(PROBLEM DESCRIPTION):
Rewrite the entries from the line with "Task: Click the starting month field" to the line with "pyautogui.click(x=237, y=43)", both included, as a numbered list with blank lines omitted.

Items from a data source:

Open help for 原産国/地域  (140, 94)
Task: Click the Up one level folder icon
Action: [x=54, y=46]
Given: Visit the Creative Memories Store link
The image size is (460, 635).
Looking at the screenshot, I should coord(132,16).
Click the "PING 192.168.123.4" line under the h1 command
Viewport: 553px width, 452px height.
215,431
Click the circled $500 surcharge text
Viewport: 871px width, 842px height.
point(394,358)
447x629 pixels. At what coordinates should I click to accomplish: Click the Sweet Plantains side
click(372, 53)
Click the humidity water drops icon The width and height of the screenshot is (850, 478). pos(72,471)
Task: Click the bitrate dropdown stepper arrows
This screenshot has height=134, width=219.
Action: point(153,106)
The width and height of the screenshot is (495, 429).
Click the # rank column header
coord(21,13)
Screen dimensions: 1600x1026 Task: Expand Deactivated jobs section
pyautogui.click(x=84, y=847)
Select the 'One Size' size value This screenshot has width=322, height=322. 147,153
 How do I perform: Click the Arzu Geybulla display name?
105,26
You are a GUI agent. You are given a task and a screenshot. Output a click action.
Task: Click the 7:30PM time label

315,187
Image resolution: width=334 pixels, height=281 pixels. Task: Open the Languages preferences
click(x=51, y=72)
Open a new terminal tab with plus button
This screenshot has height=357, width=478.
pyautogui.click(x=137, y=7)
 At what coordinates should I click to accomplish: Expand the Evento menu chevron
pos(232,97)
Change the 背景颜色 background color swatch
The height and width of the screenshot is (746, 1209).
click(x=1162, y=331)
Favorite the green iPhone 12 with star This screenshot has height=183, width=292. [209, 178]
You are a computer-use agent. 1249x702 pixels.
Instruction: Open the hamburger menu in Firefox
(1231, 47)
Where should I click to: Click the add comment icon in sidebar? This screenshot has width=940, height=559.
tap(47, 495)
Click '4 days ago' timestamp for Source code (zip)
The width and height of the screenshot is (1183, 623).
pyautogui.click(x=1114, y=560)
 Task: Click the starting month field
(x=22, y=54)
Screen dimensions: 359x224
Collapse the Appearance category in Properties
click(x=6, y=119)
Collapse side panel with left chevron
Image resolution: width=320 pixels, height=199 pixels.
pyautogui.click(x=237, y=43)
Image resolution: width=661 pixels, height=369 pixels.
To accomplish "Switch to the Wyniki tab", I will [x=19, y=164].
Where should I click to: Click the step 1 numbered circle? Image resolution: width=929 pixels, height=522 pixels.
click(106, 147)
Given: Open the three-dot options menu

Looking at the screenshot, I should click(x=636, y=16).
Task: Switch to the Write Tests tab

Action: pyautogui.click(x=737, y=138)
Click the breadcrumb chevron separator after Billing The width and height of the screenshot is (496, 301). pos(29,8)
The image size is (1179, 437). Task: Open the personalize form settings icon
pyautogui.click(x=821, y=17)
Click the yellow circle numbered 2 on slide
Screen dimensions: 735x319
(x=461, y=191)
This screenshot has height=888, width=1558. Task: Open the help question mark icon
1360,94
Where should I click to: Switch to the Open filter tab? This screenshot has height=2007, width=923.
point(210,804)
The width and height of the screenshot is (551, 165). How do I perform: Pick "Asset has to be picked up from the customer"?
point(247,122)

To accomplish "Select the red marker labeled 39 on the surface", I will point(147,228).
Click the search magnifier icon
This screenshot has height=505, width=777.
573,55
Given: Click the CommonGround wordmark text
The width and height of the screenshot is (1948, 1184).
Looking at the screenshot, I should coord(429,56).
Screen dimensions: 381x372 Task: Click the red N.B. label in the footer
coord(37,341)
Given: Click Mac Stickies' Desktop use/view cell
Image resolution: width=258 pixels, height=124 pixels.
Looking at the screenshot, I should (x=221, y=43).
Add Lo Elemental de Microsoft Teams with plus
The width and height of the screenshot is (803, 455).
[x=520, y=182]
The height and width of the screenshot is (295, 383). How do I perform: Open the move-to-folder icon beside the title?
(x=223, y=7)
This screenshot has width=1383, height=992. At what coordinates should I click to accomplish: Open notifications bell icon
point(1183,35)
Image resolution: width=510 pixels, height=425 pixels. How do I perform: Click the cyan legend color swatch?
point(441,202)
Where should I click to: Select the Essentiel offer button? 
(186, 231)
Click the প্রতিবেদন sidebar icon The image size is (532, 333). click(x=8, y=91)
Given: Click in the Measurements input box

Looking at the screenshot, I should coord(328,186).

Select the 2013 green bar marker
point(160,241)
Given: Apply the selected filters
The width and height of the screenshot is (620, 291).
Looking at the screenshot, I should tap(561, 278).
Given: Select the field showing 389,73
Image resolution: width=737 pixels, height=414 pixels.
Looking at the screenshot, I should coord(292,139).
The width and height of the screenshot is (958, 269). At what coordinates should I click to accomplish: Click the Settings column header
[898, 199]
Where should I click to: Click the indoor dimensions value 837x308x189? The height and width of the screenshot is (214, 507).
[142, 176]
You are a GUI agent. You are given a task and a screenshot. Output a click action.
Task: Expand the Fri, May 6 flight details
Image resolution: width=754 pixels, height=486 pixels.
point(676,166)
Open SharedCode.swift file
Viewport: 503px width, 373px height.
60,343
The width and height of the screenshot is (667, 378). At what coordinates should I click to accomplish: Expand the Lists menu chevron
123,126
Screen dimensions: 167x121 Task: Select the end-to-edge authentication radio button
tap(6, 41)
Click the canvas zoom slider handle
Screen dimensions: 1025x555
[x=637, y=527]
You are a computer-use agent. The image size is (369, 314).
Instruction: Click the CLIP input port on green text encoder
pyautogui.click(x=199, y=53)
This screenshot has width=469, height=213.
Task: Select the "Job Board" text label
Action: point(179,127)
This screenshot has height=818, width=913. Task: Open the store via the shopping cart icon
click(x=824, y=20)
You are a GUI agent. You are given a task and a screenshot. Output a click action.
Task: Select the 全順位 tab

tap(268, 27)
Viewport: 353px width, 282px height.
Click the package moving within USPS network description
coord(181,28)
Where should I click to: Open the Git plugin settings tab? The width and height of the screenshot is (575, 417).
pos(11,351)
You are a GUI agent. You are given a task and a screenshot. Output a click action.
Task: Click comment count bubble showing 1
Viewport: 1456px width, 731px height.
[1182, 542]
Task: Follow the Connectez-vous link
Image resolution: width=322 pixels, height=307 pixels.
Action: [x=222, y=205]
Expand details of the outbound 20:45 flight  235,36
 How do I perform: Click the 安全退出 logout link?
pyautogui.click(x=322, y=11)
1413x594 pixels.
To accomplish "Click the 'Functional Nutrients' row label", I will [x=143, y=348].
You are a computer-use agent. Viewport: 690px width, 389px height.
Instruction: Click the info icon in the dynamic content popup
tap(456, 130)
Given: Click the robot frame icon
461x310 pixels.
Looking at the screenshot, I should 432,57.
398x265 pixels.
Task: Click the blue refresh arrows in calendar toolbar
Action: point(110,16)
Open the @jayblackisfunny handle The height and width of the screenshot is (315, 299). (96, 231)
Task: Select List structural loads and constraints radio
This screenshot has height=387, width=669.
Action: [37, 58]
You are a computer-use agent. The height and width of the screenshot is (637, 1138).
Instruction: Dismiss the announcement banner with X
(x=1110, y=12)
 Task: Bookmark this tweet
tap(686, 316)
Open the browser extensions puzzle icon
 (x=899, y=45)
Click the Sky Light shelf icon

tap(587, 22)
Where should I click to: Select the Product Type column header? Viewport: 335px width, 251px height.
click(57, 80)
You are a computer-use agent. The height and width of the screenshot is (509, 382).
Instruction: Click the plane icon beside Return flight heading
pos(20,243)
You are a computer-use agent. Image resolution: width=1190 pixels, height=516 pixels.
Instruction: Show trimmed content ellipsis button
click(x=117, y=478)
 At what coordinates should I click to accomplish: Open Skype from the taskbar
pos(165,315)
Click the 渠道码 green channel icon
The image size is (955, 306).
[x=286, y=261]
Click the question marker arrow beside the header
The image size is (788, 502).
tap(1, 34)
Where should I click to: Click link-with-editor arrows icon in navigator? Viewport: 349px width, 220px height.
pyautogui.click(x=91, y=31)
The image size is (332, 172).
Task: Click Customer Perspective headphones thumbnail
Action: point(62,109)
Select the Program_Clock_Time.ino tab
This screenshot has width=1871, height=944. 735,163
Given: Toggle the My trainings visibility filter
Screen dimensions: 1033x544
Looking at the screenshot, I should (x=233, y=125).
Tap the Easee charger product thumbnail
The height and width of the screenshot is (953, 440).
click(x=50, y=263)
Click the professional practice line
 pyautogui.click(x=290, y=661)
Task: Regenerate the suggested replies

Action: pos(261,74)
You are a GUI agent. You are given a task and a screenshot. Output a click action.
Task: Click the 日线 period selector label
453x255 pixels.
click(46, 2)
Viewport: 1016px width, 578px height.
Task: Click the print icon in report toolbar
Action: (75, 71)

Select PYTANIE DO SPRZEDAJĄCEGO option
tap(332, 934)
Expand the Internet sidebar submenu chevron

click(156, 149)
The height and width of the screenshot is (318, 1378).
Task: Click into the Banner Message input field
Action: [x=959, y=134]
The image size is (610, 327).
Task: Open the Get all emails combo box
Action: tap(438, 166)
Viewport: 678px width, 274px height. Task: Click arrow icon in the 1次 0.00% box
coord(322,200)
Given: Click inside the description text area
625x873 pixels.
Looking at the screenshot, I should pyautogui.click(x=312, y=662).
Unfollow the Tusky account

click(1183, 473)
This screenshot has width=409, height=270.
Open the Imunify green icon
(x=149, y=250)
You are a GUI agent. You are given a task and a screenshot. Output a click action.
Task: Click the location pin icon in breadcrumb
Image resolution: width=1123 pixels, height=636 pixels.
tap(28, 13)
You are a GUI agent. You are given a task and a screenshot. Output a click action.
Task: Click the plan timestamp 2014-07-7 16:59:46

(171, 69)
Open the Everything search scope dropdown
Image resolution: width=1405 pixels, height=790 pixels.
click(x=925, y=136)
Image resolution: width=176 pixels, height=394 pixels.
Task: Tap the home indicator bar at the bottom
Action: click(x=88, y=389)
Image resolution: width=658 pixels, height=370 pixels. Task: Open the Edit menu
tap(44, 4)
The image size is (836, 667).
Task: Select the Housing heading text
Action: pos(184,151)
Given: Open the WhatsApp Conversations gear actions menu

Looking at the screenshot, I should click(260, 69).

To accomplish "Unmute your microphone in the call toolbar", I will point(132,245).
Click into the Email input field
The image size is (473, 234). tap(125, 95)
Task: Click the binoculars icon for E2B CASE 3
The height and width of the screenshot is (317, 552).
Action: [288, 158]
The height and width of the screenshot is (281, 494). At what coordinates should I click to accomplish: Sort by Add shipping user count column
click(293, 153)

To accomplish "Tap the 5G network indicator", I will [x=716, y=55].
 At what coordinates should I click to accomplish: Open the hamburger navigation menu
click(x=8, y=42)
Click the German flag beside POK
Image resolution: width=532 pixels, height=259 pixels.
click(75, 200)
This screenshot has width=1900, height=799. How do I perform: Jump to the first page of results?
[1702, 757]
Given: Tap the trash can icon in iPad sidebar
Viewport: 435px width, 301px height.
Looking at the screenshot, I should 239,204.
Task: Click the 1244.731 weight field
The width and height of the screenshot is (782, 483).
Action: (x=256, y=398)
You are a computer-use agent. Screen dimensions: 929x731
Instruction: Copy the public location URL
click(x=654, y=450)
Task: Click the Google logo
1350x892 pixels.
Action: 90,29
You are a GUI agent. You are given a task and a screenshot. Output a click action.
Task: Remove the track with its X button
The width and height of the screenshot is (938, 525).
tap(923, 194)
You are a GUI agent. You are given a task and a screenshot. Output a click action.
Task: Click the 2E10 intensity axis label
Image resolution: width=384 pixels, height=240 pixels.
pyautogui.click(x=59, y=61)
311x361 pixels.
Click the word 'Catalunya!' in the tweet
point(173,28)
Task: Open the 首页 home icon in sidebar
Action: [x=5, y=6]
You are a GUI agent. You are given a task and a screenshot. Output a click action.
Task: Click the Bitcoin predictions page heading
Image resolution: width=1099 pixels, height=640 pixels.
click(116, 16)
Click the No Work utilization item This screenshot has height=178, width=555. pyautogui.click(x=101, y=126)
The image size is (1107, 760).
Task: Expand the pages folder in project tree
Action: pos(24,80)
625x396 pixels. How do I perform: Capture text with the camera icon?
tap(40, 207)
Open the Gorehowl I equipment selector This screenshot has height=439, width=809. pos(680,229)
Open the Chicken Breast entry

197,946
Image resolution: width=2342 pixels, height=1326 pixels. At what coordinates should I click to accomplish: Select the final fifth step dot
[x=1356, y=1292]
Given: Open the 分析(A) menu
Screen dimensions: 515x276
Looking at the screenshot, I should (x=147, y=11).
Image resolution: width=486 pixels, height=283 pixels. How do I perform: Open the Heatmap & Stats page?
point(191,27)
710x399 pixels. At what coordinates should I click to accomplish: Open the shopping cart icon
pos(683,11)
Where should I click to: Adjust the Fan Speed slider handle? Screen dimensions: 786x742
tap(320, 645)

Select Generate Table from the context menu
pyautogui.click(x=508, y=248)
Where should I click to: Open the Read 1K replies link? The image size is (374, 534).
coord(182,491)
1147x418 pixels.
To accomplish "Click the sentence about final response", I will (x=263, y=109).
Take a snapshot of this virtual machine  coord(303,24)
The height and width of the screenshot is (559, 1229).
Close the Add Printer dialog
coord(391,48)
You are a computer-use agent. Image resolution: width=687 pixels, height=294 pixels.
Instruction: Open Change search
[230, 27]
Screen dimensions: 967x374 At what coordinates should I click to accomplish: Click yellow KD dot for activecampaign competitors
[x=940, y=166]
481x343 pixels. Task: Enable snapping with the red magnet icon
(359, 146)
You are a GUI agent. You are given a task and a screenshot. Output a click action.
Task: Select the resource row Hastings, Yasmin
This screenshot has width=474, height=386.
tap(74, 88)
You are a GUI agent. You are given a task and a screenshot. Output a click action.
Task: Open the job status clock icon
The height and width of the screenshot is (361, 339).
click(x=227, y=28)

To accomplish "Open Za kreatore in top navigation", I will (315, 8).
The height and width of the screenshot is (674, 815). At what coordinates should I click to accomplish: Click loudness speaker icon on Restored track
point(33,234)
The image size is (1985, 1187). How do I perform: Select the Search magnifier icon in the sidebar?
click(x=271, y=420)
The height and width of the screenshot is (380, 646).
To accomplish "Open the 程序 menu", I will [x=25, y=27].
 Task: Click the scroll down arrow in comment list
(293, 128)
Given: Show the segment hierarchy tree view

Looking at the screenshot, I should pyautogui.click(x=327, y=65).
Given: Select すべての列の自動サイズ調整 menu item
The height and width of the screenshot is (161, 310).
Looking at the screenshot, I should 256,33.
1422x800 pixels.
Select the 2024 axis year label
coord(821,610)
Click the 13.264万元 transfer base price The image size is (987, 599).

(WORKED ANSWER):
1.  Task: Click the starting month field
2. (x=22, y=54)
3. Screen dimensions: 359x224
4. Collapse the Appearance category in Properties
5. click(x=6, y=119)
6. Collapse side panel with left chevron
7. Image resolution: width=320 pixels, height=199 pixels.
8. pyautogui.click(x=237, y=43)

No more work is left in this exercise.